Figure 4: NeuroSwift reconstructions from complex visual stimuli, showing high fidelity in both spatial and semantic domains.
Qualitative Comparison
NeuroSwift outperforms MindEye2 and MindTuner in cross-subject adaptation, reconstructing scenes with superior spatial and semantic accuracy. In single-subject mode, it surpasses MindBridge, achieving precise spatial recovery alongside semantic correctness.

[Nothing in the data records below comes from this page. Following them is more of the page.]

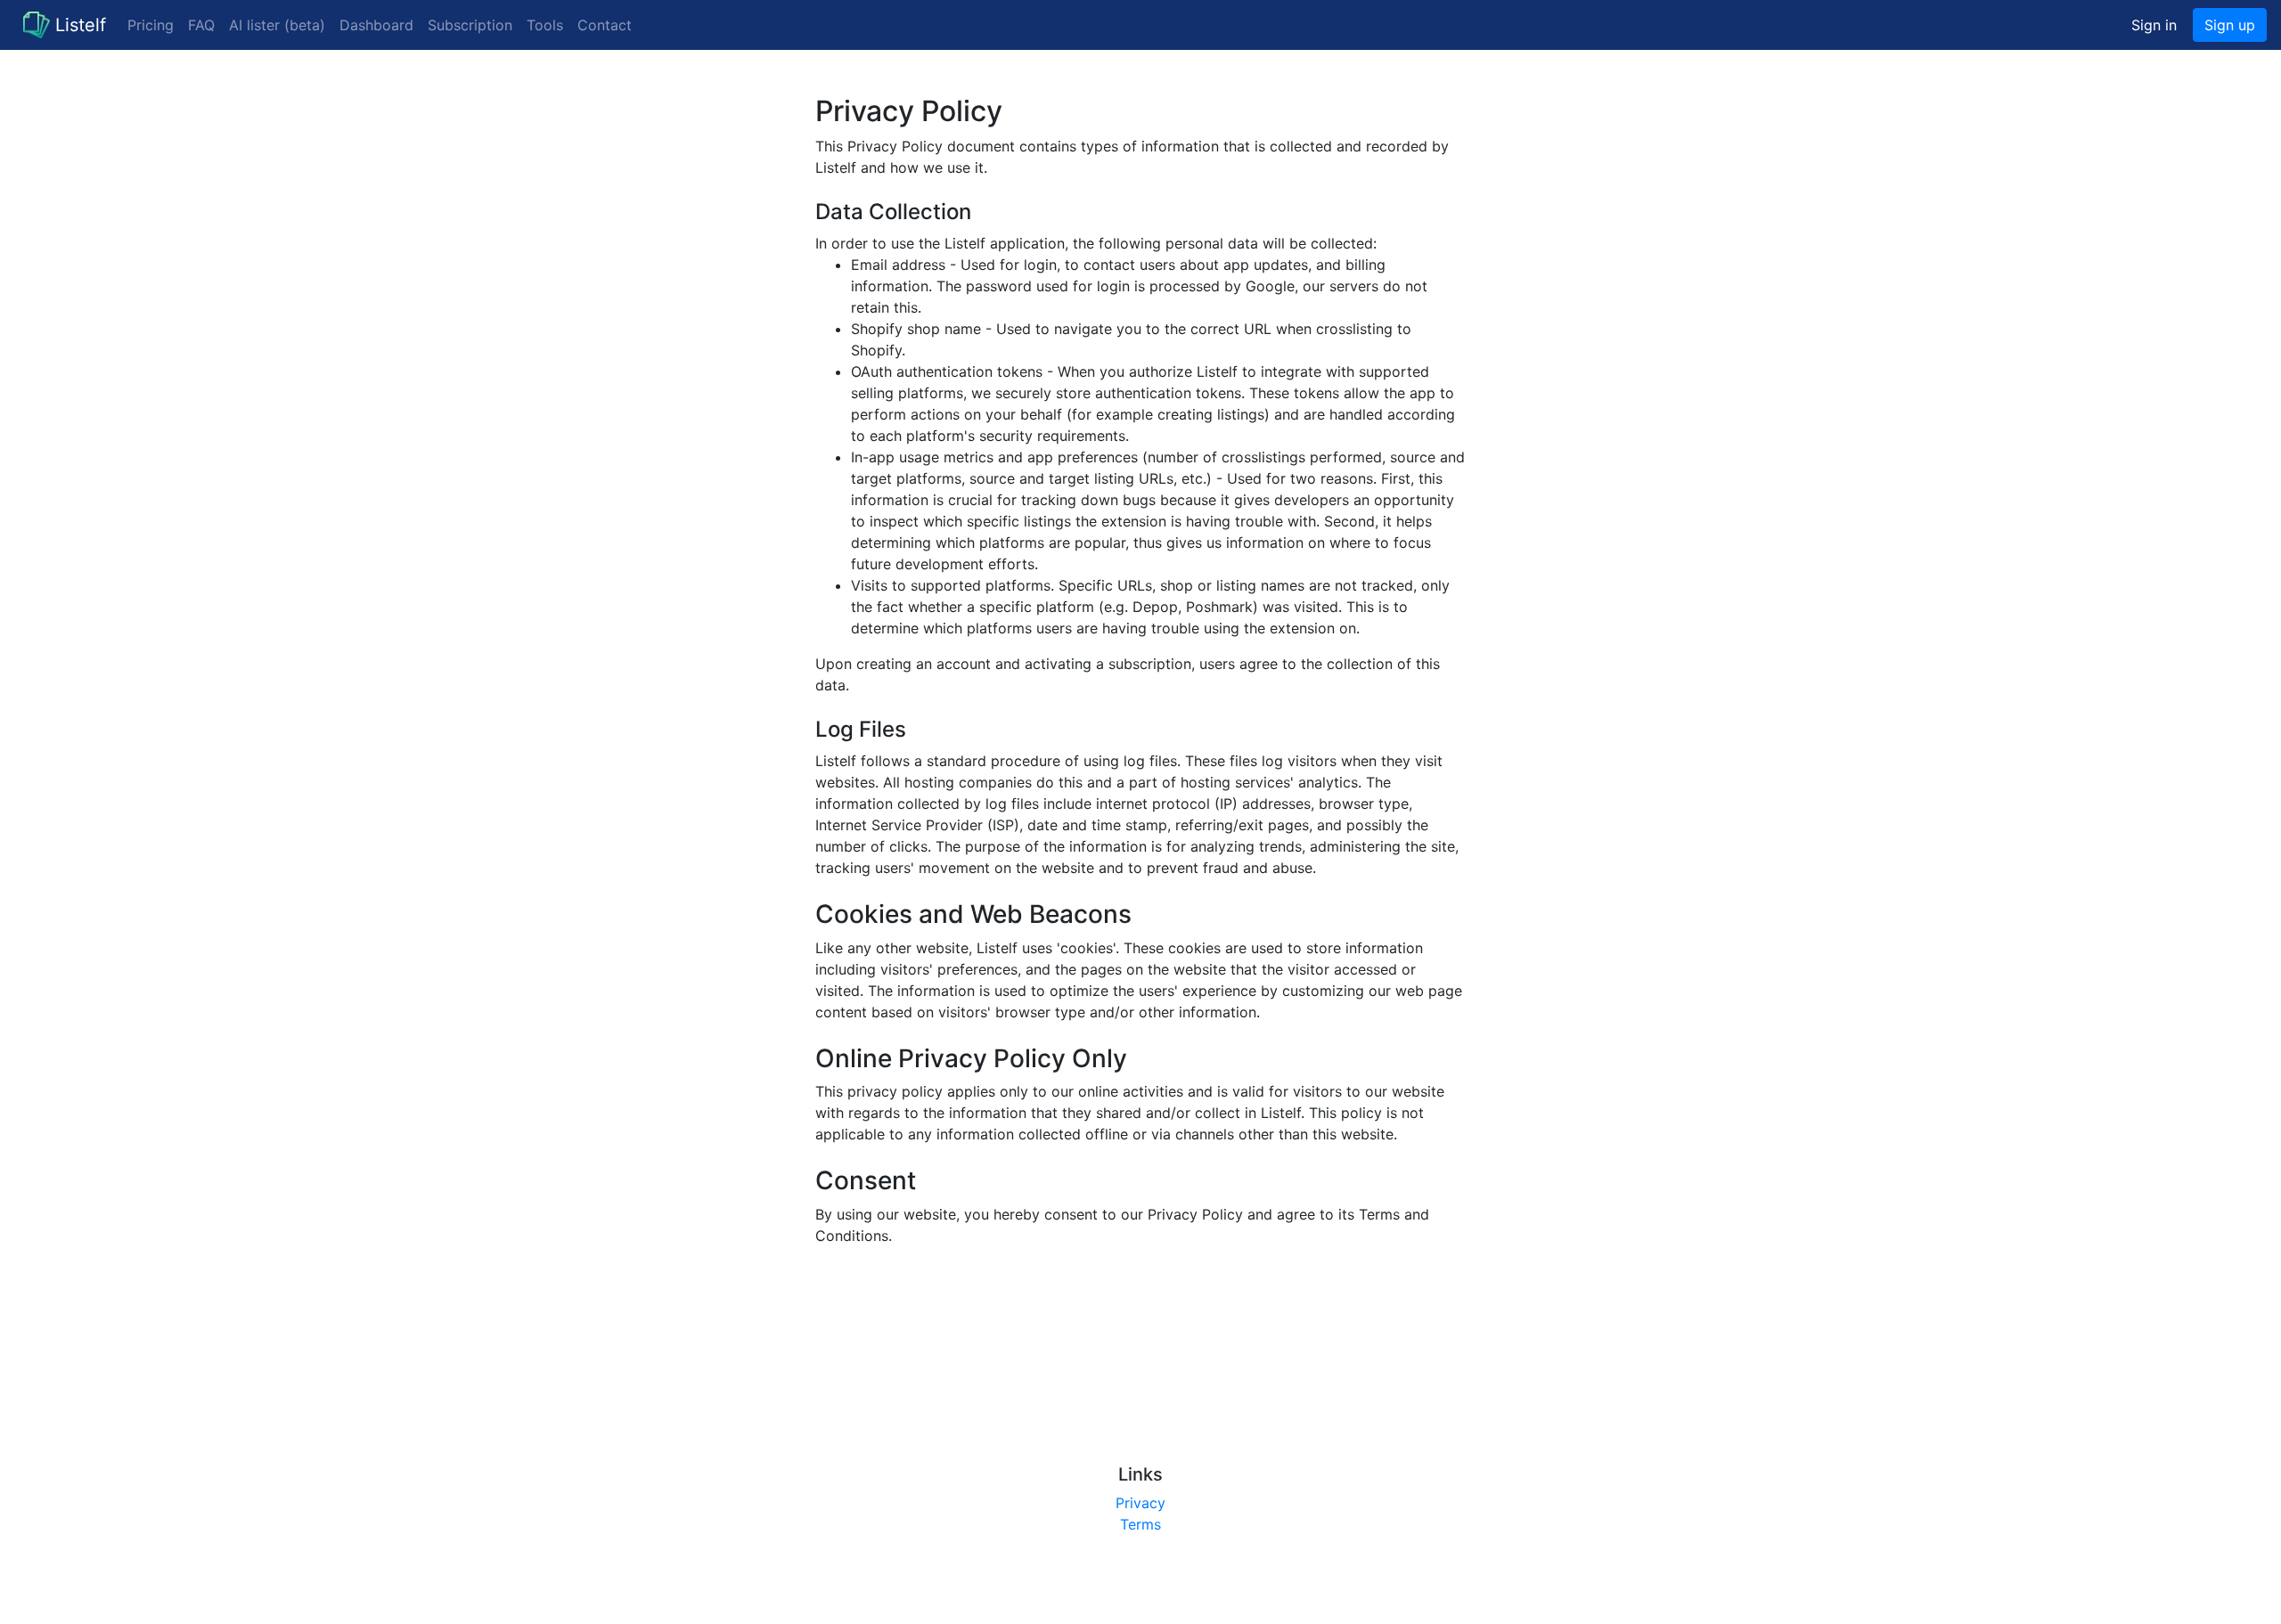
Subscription (470, 25)
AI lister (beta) (277, 25)
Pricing (150, 25)
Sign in (2154, 25)
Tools (545, 25)
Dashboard (376, 25)
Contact (604, 25)
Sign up (2229, 25)
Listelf (80, 25)
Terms (1140, 1524)
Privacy (1140, 1503)
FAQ (201, 25)
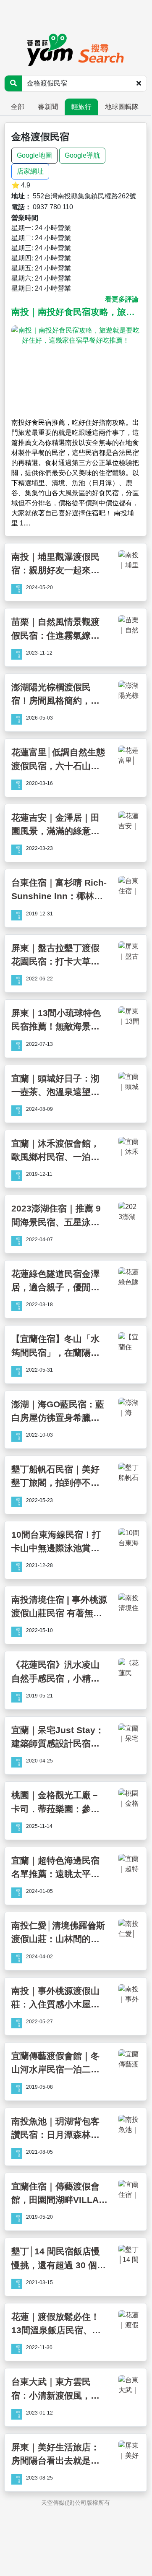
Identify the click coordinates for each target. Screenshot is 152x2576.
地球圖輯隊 (122, 106)
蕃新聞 (48, 106)
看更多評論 (122, 299)
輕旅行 (81, 106)
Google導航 (82, 155)
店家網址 (30, 171)
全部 (17, 106)
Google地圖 (34, 155)
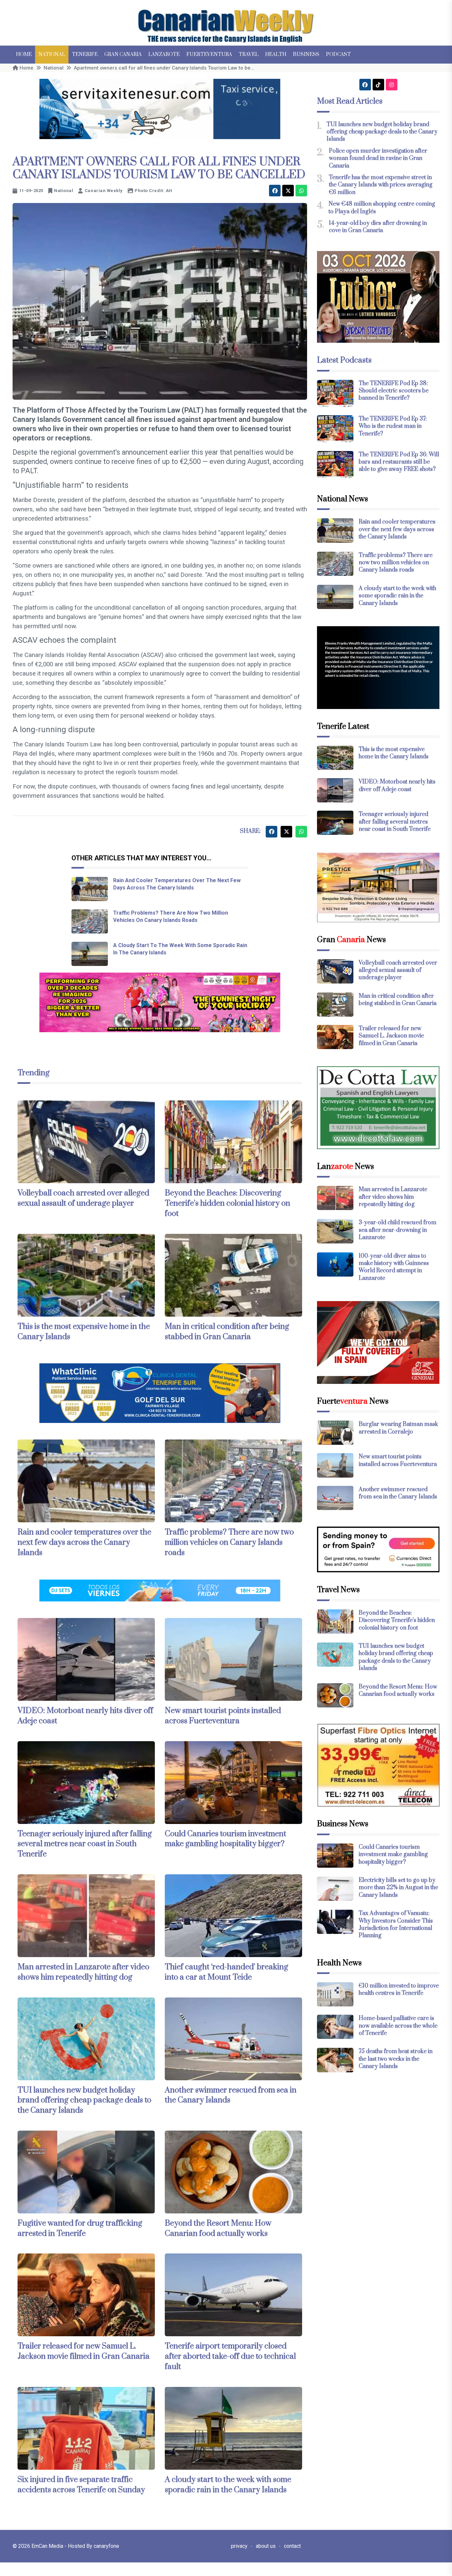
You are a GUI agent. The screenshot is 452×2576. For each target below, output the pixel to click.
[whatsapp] (301, 190)
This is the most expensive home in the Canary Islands (394, 753)
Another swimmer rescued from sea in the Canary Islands (230, 2095)
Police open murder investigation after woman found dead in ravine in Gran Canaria (378, 158)
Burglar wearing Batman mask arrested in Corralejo (398, 1428)
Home (24, 54)
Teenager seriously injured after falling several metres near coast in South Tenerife (85, 1844)
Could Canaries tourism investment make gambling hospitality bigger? (225, 1839)
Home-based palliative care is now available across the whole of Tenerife (398, 2026)
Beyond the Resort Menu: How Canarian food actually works (218, 2228)
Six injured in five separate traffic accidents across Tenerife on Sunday (81, 2485)
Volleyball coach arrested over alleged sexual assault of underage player (83, 1198)
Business (306, 54)
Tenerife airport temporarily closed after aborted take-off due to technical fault (230, 2356)
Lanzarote (164, 54)
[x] (288, 190)
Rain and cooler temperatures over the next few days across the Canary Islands (84, 1542)
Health (275, 54)
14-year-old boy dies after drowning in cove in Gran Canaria (378, 227)
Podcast (338, 54)
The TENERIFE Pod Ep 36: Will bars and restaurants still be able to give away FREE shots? (399, 462)
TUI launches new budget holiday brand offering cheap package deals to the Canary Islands (84, 2100)
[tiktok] (378, 84)
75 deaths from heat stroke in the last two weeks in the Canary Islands (395, 2059)
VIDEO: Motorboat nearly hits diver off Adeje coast (397, 785)
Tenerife (85, 54)
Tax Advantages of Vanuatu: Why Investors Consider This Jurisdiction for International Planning (396, 1924)
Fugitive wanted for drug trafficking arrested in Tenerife (80, 2228)
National (51, 54)
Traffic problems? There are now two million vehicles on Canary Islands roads (229, 1542)
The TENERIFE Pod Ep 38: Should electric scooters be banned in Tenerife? (394, 391)
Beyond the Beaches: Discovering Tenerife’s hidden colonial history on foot (227, 1203)
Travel (248, 54)
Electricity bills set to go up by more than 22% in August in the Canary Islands (398, 1888)
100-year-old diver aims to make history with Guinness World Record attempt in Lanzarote (394, 1267)
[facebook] (275, 190)
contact (292, 2546)
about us (266, 2546)
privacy (239, 2546)
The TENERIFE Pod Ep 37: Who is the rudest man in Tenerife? (393, 426)
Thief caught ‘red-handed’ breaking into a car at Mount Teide (226, 1972)
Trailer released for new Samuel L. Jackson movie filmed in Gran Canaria (84, 2351)
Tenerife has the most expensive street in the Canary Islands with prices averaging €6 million (380, 185)
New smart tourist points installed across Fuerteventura (223, 1716)
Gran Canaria (123, 54)
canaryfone (106, 2546)
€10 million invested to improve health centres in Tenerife (399, 1989)
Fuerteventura (209, 54)
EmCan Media (48, 2546)
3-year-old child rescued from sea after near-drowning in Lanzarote (397, 1230)
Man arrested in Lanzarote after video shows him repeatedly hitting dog (83, 1972)
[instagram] (391, 84)
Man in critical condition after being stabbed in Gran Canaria (227, 1332)
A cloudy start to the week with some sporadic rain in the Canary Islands (228, 2485)
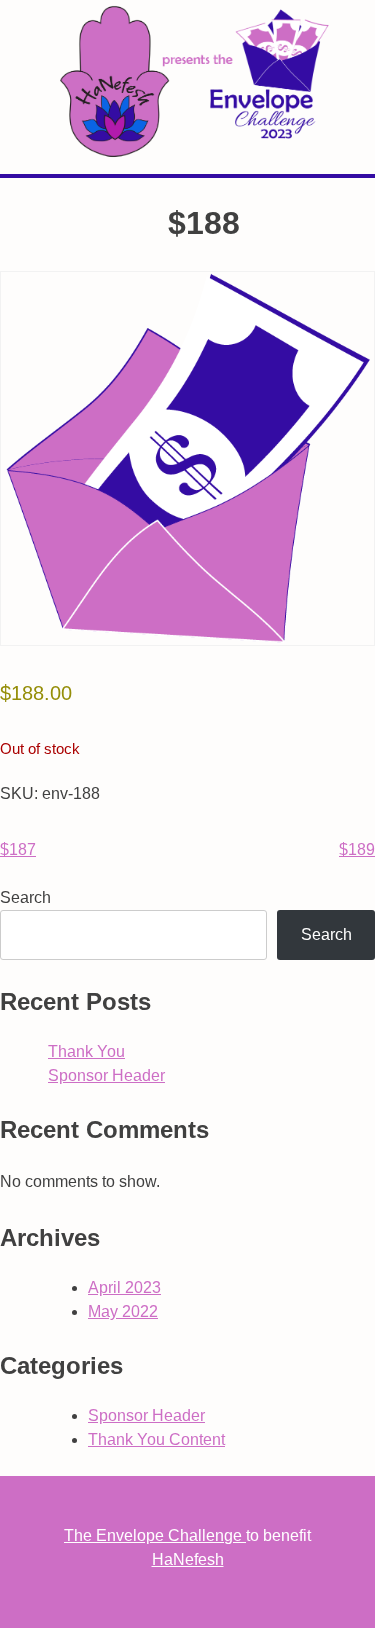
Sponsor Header (106, 1075)
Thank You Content (156, 1439)
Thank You (86, 1051)
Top (352, 1600)
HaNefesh (188, 1559)
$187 (18, 849)
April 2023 (124, 1287)
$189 (357, 849)
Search (25, 897)
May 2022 (123, 1311)
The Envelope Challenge (155, 1535)
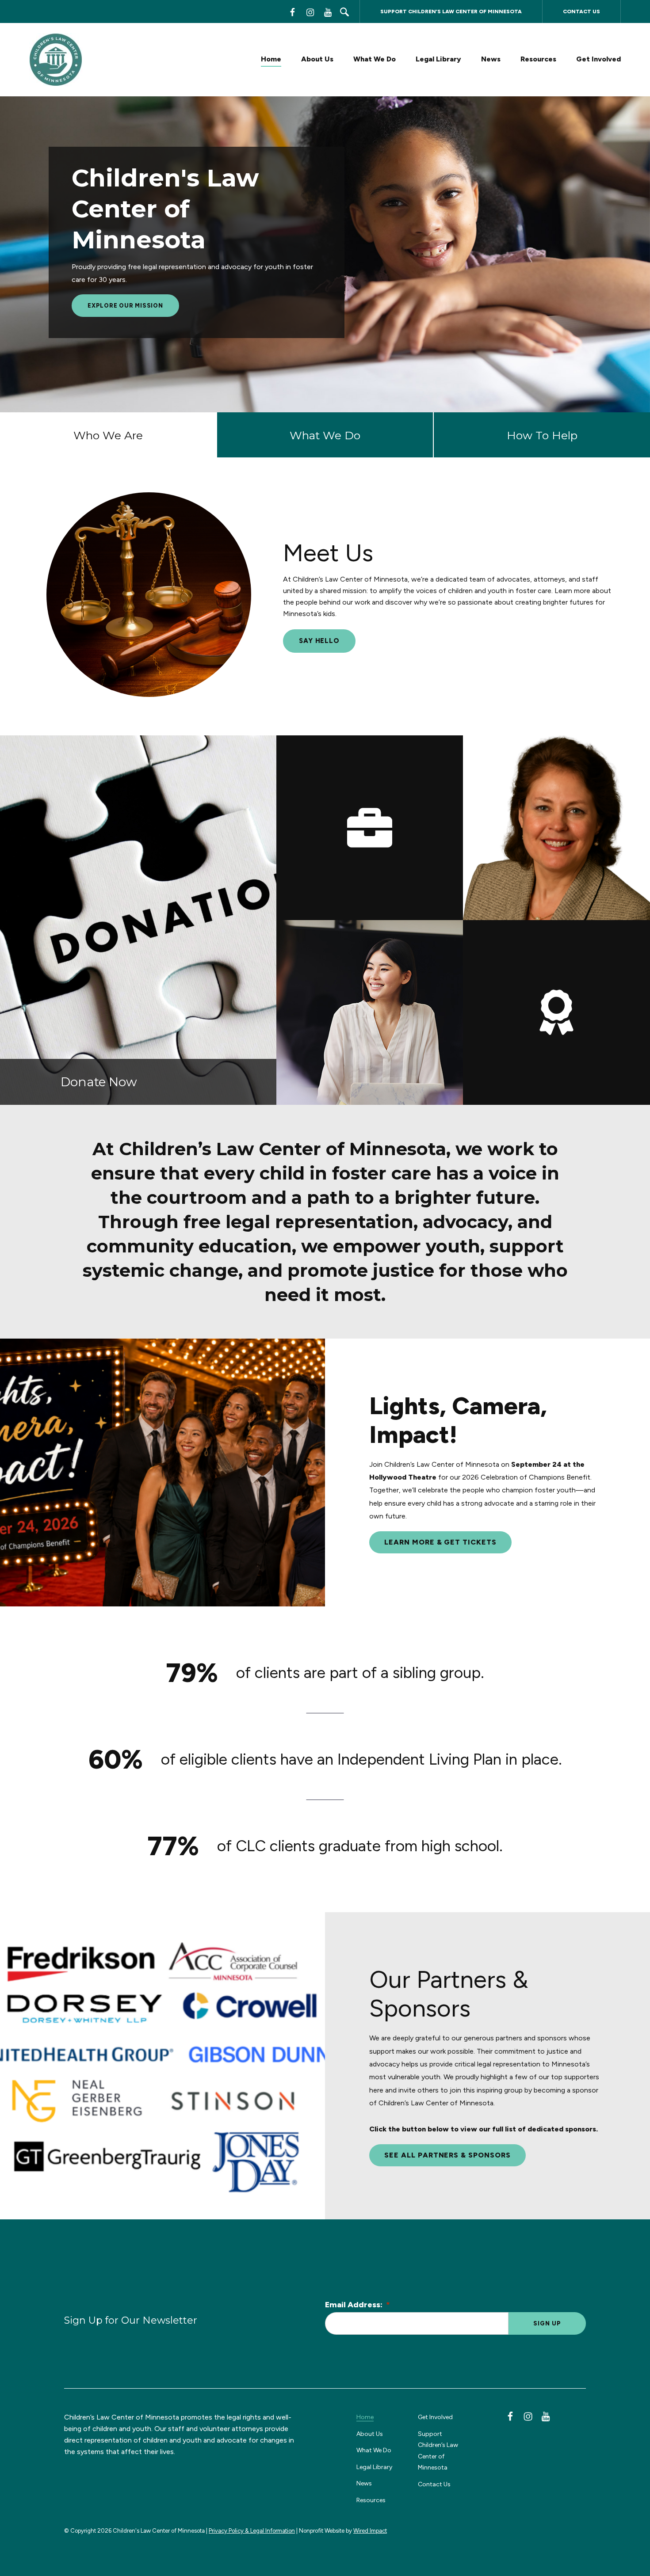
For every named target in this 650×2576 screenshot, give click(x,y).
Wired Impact (370, 2530)
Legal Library (438, 59)
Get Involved (598, 59)
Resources (538, 59)
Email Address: (357, 2305)
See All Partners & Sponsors (447, 2155)
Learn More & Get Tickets (440, 1542)
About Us (317, 59)
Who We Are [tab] (108, 435)
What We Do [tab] (325, 435)
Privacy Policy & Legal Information (252, 2530)
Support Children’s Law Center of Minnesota (451, 11)
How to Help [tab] (542, 435)
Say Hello (319, 641)
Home (271, 59)
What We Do (374, 59)
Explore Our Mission (125, 305)
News (491, 59)
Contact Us (581, 11)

Figure 5: NeuroSwift vs. MindEye2 and MindTuner in cross-subject adaptation with 1h training data.
Figure 6: NeuroSwift vs. MindBridge in single-subject mode with 40h training data.
Quantitative Evaluation
NeuroSwift achieves top scores in PixCorr, SSIM, CLIP, and AlexNet metrics, indicating superior performance in both low-level spatial and high-level semantic reconstruction. With 66.3M parameters, it is more efficient than MindEye2 and MindTuner, requiring only 3×RTX4090 GPUs for training.
Ablation Studies
Component ablations reveal the necessity of both structural and semantic pathways. Removing the structural prior degrades spatial fidelity, while omitting semantic guidance collapses semantic metrics. The use of individualized ROI masks further enhances spatial and texture fidelity compared to standardized templates.
Figure 7: Reconstruction examples from Subj01 with various ablations, illustrating the contributions of each model component.
Interpretability
Analysis of adapter weight distributions shows that the AutoKL Adapter predominantly activates early visual regions (V1-V3), consistent with its role in structural generation. The CLIP Adapter exhibits distributed activation across ventral, lateral, and parietal regions, reflecting its multimodal semantic integration.
Figure 8: Spatial distribution of brain-region contributions for AutoKL and CLIP Adapters in Subj01.
Figure 9: Spatial mapping of brain region contributions to AutoKL and CLIP Adapters on Subj05 and Subj07, confirming consistent activation patterns across subjects.
Implications and Future Directions
NeuroSwift's dual-pathway design and efficient cross-subject adaptation represent a significant advance in fMRI-based visual reconstruction. The model's ability to generalize with minimal data and computational resources has practical implications for scalable brain-computer interfaces and neuroimaging research. The use of synthetic semantic images for CLIP alignment is a notable methodological innovation, improving semantic extraction from noisy fMRI signals.
Theoretical implications include the validation of hierarchical, multimodal integration in neural decoding, supporting models of distributed visual processing in the cortex. Future work should address dataset generalizability, extending validation to datasets such as BOLD5000, and explore further optimization of adapter architectures for even greater efficiency and robustness.
Conclusion
NeuroSwift achieves state-of-the-art performance in fMRI visual reconstruction of complex scenes, combining a biologically inspired dual-adapter architecture with efficient cross-subject adaptation. Its design enables high-fidelity reconstruction with minimal computational resources, outperforming existing methods in both spatial and semantic domains. Limitations include dataset specificity, warranting future cross-dataset validation to ensure broader applicability.